和田正遠わだ・まさとお?-1336(建武3/延元元)
生 涯
―楠木正成と共に奮戦―

 楠木一族の一人と思われるが、その事跡は全くの不明。元弘の乱の折、楠木正成が最初に挙兵した赤坂城の戦い「舎弟七郎と和田五郎正遠」が登場していて、「舎弟七郎」が楠木正季であることは確実視される。「舎弟」が後の和田五郎にまでかかっているのではないかとみる意見もある。なお、「正遠」は正成の父の名の候補の一つでもある。
 湊川の戦いで楠木正成と共に自害した一族郎党の中に「和田五郎正隆」の名がある。これが「和田五郎正遠」と同一人物なのかは不明。正成を祭る湊川神社には「太平記」の記述に従って「和田正隆」の名で合祀されている。

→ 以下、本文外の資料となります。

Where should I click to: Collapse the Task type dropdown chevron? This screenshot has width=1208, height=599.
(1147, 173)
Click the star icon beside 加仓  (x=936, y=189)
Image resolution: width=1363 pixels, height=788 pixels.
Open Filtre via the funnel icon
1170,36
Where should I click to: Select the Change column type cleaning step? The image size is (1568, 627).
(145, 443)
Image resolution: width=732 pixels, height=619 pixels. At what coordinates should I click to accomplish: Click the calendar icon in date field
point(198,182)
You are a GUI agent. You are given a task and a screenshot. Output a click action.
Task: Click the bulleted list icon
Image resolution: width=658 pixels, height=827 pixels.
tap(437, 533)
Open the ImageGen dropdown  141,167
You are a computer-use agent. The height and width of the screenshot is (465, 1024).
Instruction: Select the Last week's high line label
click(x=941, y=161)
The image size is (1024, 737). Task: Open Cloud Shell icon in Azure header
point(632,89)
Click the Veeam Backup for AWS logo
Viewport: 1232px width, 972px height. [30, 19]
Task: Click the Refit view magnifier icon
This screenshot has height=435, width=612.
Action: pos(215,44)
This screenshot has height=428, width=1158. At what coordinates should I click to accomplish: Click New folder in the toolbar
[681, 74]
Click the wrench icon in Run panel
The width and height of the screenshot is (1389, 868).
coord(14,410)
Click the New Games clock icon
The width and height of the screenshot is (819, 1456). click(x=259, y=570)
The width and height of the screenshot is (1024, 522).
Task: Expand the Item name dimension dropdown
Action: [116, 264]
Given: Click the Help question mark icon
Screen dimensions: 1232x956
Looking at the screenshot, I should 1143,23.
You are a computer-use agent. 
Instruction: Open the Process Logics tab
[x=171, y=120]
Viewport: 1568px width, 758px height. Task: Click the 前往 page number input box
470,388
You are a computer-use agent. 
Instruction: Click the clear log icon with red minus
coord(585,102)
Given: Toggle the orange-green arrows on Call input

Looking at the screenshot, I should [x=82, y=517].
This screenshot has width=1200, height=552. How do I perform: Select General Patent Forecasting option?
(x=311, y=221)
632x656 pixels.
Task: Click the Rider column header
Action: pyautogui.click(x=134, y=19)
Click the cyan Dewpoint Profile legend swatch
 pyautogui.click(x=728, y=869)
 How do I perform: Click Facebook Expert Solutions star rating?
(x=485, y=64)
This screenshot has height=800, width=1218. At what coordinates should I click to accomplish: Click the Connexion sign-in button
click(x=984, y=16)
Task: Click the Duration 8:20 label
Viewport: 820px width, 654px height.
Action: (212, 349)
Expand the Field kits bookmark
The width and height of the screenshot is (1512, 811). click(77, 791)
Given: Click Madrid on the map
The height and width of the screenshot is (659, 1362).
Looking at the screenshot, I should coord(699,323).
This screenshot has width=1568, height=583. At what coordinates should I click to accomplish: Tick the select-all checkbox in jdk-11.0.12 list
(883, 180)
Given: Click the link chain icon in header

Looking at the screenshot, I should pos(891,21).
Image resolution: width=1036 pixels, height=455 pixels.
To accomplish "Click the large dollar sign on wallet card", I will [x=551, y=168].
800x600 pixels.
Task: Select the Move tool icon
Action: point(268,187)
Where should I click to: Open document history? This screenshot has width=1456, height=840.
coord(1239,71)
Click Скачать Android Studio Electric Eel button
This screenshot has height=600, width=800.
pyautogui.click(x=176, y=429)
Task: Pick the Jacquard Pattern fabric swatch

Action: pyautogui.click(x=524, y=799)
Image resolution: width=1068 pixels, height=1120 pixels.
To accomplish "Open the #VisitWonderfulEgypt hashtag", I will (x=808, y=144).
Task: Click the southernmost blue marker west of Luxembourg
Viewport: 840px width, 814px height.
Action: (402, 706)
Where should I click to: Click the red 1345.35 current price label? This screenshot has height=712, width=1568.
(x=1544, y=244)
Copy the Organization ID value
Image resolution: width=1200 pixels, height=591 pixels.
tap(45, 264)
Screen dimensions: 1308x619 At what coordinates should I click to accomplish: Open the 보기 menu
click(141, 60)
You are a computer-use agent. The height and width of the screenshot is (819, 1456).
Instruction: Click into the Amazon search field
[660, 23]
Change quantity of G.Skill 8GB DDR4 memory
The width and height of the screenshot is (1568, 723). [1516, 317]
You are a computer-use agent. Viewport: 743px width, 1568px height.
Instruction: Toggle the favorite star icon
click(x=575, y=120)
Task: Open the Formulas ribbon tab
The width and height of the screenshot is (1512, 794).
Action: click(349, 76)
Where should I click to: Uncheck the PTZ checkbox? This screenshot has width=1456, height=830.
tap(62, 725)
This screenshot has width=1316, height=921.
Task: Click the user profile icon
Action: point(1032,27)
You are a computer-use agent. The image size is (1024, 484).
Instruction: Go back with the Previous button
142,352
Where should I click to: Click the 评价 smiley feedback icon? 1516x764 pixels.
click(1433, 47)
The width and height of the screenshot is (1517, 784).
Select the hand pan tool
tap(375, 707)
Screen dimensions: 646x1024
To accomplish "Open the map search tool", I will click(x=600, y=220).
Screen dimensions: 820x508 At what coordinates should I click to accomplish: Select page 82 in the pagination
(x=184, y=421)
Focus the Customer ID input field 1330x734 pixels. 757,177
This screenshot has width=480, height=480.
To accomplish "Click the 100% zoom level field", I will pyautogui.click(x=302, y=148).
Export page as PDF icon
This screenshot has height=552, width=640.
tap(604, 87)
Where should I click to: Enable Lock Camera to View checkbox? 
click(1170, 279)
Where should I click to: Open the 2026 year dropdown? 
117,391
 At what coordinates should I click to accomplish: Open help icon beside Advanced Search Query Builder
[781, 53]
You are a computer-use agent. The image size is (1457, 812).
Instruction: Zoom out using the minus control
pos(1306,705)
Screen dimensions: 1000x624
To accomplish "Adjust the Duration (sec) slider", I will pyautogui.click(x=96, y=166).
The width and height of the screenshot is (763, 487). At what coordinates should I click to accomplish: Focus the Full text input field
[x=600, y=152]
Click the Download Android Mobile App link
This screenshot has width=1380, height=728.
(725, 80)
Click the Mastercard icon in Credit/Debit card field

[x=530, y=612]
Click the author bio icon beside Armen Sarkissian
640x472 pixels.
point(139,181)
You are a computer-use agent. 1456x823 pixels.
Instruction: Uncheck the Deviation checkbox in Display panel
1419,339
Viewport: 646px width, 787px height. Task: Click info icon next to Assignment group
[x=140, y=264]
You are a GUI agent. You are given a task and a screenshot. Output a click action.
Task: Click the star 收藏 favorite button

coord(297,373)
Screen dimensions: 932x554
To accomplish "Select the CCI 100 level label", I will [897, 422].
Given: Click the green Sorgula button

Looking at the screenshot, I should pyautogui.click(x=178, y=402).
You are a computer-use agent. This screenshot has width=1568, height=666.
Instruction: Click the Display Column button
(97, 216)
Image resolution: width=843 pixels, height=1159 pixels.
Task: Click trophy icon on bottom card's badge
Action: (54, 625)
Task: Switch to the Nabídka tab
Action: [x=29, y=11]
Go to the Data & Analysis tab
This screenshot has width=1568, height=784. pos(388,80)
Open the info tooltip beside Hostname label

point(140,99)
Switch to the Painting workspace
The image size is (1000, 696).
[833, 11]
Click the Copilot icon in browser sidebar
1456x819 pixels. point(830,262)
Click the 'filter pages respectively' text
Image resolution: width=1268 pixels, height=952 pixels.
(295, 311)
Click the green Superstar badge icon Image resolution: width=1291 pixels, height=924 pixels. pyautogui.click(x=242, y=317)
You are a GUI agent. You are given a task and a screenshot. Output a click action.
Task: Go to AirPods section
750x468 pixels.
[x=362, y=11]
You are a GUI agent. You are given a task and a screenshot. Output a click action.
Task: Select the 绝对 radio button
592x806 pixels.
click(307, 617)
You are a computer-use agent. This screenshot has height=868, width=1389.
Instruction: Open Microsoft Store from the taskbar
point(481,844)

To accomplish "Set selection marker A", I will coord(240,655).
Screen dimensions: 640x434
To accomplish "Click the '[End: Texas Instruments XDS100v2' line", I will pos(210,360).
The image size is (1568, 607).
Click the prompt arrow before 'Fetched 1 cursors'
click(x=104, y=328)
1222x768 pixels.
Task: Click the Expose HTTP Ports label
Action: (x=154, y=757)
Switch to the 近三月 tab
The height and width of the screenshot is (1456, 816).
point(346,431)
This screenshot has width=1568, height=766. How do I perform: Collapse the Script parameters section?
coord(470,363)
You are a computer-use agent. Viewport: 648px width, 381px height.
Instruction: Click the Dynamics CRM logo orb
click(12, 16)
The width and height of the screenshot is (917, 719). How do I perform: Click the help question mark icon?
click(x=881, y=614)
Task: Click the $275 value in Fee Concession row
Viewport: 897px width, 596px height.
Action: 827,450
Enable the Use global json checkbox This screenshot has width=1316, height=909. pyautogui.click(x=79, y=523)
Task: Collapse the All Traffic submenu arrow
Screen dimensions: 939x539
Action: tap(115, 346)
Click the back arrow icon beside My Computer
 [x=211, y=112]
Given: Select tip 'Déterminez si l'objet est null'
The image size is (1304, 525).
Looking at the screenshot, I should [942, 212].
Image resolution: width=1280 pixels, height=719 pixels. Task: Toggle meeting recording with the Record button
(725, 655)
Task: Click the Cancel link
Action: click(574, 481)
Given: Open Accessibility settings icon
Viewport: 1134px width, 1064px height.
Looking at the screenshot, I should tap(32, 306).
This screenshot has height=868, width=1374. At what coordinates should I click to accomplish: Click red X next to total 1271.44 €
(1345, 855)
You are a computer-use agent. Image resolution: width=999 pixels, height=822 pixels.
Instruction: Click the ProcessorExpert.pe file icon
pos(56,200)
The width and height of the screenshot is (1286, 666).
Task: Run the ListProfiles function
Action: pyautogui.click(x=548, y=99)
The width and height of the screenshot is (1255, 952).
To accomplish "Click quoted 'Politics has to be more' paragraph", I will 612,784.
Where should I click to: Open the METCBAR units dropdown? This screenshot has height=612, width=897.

大河ドラマ「太平記」「和田五郎」の役名で、第10回から第37回まで楠木家臣キャラの一人としてレギュラー出演。演じたのは桜金造で、楠木一族に漂うコミカルな雰囲気に一役買っていた。大量のかがり火をたくために懸命に薪割りをしているシーンや、千早籠城でトカゲ(?)の干物を口にして吐き出すシーンが印象に残る。意外にも湊川で戦死はせず正行と共に河内に帰り、一色右馬介が正成の首を届けにくる場面で顔を見せている。
その他の映像・舞台1928年の「続水戸黄門」では「和田正隆」の役名で尾上蝶次郎が演じている。1940年の日活映画「大楠公」原健作が「和田五郎正遠」の役名で演じている。
昭和39年(1964)の歌舞伎「私本太平記」では「正隆」として尾上菊蔵(六代目)が演じた。
歴史小説では「太平記」に正成家臣として明記があるだけに、登場例は多い。だが特に個性が描かれるわけでもない。
PCエンジンCD版楠木軍の武将として伊賀大和に登場。初登場時のデータは統率36・戦闘83・忠誠91・婆沙羅29。時期が来ると息子(?)の和田賢秀が同じ国に出現する。
メガドライブ版楠木軍に登場。能力は体力72・武力114・智力83・人徳57・攻撃力99。  

和田正朝 わだ・まさとも
 楠木正行に従って奮戦したとされる人物。その名については諸説ある。→和田高家(わだ・たかいえ)を見よ。